Clean farming – the practice of removing vegetation down to bare dirt by mowing, disking, or spraying, is one of the most common agricultural practices today. While bare edges around fields are a common sight, there is a movement in many communities to bring these edges back to life. The notion of bare edges is a popular one because the edges of the field are most prone to accumulate weeds. Clean farming actions create voids in the landscape in an attempt to combat those weeds. The Anderson Family of Hedgerow Farms has a different view point – clean farming should mean ‘weed-free, not vegetation free.’
The idea of planting hedgerows (trees, shrubs, grasses, and other plants bordering fields) isn’t a new one; in fact they date back 1000’s of years. Farmers who grow hedgerows spend less time and money mowing, scraping, disking, and spraying each year.
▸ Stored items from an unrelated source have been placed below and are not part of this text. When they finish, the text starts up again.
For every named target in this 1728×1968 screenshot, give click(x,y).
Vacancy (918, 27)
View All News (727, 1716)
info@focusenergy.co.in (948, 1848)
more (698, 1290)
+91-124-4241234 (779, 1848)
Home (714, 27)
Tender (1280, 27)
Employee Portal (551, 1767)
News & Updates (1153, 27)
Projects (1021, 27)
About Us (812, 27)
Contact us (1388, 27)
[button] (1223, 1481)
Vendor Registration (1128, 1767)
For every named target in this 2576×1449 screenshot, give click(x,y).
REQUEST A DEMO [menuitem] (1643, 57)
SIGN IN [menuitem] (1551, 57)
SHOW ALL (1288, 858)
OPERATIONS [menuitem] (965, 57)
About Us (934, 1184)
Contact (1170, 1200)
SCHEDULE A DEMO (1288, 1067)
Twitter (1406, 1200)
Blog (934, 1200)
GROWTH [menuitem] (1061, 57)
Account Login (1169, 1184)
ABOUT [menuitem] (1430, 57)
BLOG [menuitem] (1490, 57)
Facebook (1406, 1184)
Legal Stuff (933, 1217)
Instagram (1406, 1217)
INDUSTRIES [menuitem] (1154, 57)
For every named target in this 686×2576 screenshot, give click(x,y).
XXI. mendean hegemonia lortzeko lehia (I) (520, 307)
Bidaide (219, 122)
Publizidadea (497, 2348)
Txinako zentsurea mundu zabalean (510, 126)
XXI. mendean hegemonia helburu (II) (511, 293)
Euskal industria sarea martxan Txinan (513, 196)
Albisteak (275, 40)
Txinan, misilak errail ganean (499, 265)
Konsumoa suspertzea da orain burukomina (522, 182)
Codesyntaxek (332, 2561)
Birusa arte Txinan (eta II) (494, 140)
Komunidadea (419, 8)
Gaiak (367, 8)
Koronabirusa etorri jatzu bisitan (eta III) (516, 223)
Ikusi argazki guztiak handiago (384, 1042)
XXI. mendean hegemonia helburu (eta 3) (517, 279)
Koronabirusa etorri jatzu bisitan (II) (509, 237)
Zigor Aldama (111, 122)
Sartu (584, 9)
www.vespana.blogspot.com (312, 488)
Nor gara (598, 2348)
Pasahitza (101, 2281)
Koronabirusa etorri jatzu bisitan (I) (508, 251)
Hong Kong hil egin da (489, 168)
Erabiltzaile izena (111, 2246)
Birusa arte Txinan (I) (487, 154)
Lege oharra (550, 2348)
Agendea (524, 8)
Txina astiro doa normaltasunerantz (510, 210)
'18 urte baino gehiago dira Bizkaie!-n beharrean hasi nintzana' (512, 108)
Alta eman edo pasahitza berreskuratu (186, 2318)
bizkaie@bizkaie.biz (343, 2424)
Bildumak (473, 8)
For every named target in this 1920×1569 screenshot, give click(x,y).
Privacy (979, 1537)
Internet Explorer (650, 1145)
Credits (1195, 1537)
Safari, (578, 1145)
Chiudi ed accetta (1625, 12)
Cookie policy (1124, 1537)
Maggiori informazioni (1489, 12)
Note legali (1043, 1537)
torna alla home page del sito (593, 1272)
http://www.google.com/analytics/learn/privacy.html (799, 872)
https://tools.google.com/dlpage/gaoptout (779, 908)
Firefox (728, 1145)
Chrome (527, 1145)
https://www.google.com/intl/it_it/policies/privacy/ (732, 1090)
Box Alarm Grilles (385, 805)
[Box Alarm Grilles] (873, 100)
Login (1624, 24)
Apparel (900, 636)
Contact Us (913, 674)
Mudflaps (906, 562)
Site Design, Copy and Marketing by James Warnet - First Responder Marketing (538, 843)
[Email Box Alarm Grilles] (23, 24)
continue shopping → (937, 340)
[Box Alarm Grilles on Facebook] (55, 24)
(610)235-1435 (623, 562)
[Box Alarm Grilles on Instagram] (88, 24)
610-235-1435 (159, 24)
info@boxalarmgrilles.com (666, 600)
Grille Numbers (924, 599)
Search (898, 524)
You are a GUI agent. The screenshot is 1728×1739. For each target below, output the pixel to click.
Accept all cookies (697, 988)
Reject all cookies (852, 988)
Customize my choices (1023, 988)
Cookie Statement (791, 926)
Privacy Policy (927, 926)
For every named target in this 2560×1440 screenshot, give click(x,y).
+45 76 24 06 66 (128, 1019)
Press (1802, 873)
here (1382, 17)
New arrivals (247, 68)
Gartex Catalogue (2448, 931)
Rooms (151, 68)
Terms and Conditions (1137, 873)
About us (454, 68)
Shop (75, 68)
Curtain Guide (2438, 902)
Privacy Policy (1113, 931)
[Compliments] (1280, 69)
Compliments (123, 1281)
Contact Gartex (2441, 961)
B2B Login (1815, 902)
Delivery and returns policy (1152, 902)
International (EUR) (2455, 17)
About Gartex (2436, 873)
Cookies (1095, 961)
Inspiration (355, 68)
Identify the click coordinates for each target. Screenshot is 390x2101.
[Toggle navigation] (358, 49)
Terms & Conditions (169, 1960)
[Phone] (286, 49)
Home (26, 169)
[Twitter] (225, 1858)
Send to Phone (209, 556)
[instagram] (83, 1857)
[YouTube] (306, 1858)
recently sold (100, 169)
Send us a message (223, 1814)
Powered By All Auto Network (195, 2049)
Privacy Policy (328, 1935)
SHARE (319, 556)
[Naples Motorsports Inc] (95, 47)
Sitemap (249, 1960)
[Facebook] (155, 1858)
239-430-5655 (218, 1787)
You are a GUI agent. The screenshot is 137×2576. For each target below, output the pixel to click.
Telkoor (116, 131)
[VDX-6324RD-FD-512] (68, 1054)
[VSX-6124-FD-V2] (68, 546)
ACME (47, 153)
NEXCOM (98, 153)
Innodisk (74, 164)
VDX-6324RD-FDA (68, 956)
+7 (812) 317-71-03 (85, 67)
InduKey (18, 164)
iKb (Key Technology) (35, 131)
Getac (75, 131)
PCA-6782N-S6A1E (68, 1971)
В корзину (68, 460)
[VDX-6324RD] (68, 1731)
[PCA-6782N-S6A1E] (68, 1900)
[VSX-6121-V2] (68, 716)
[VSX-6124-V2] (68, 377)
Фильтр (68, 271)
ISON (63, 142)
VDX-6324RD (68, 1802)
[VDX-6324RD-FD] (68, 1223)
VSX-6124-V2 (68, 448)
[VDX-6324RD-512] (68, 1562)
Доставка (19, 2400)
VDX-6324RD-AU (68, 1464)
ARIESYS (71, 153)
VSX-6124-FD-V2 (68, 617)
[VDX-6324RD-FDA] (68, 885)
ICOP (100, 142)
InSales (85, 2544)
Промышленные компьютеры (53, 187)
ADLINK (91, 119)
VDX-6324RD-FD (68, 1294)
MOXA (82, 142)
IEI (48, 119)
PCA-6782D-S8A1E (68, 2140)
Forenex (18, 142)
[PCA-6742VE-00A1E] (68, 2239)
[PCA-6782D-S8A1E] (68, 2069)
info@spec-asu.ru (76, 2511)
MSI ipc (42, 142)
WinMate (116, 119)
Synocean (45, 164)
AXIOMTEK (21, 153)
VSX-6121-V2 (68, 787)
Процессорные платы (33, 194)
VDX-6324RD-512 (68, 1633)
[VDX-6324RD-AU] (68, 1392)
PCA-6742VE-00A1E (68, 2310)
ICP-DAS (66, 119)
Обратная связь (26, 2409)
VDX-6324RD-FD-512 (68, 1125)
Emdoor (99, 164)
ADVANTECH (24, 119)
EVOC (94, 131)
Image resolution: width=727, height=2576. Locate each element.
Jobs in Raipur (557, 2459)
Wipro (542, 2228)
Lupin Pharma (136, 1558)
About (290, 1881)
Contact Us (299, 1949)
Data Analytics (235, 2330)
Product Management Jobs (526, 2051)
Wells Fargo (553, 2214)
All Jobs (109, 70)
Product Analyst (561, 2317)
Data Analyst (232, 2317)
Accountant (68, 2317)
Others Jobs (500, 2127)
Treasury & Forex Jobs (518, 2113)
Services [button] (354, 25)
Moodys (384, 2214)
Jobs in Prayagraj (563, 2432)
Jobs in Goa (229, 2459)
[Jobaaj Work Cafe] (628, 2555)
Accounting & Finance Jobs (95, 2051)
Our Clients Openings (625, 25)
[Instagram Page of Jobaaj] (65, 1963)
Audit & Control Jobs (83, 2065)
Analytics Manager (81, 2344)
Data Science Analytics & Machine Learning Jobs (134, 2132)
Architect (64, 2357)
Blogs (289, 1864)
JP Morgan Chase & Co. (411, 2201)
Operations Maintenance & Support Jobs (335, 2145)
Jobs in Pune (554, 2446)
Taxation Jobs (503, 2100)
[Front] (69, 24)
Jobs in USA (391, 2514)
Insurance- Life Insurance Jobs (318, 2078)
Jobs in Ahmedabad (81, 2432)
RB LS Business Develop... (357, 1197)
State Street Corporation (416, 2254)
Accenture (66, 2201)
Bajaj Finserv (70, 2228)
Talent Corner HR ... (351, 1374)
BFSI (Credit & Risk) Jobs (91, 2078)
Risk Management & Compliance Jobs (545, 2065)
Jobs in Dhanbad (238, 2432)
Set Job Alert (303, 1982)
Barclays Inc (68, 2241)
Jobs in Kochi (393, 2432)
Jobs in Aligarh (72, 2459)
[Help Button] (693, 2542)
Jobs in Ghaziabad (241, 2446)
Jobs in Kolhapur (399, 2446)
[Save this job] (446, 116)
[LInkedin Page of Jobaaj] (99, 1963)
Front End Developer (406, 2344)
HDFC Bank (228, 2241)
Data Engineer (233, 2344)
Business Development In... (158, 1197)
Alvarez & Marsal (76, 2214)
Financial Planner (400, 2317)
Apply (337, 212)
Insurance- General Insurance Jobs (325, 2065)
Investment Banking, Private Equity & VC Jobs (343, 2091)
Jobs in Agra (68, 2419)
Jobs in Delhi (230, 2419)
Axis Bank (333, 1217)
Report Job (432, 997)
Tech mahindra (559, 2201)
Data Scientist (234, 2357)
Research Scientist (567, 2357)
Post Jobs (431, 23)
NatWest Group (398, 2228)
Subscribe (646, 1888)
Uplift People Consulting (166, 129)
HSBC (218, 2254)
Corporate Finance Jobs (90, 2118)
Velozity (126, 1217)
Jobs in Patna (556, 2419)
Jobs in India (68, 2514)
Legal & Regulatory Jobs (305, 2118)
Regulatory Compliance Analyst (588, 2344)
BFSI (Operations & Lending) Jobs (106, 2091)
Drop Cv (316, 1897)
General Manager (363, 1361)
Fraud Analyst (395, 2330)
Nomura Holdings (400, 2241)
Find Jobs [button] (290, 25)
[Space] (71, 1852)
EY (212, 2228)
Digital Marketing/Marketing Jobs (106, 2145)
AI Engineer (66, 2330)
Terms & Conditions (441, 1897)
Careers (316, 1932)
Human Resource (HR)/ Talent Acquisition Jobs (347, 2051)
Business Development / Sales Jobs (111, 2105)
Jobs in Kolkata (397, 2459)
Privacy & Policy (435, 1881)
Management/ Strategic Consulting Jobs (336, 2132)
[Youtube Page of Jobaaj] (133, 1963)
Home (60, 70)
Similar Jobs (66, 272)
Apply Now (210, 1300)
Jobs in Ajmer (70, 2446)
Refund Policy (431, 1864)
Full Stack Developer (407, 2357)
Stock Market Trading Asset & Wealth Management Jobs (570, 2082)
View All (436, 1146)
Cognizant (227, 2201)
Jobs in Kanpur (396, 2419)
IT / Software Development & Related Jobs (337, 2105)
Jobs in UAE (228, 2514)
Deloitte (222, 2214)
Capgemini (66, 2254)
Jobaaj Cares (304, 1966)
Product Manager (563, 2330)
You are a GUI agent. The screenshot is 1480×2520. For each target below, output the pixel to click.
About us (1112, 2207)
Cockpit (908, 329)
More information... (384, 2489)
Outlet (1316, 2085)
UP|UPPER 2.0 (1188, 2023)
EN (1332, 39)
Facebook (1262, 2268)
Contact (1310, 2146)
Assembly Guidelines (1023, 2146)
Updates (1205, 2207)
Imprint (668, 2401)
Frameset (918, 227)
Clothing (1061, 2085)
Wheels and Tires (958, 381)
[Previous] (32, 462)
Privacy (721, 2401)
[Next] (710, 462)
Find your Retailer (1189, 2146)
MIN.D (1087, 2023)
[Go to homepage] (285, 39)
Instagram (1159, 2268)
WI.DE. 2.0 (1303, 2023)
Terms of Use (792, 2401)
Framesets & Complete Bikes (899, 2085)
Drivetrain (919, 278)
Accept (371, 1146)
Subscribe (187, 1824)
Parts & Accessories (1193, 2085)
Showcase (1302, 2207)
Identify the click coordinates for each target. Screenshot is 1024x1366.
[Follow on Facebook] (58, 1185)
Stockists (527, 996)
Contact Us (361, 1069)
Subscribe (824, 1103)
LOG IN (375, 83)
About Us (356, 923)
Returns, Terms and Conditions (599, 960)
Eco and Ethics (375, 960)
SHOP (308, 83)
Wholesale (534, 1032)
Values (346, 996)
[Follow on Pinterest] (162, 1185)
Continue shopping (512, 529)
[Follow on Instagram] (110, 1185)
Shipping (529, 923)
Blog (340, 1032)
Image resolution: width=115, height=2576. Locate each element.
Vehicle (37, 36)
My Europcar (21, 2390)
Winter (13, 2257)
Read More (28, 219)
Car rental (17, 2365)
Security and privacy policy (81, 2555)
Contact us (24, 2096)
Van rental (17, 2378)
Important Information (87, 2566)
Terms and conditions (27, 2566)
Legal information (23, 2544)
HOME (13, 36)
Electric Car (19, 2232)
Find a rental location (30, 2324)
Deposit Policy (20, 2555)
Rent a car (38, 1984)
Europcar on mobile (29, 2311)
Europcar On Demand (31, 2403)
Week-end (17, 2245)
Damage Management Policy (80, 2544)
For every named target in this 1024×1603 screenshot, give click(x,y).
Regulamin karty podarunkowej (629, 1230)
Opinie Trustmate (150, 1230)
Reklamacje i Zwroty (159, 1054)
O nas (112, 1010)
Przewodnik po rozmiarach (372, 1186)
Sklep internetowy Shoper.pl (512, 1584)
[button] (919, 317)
Using native grasses and self-sustaining perennials not only out-compete and suppress weeds, they also stabilize soils, decrease annual maintenance, improve water quality by filtering surface runoff, and save on labor and chemical costs. Hedgerows also act as a buffer zone between crops and fields offering protection from wind. This extra vegetation provides homes for wildlife, drawing in beneficial birds and insects important to many farming operations.
So you might ask yourself why aren’t more farmers planting hedgerows? Time, education, and money. The benefits of hedgerows are astounding and they have the possibility to provide a higher quality of life for people and animals. It will just take time to change general farming practices, in the meantime you can use the same hedgerow farming principles in your own home garden.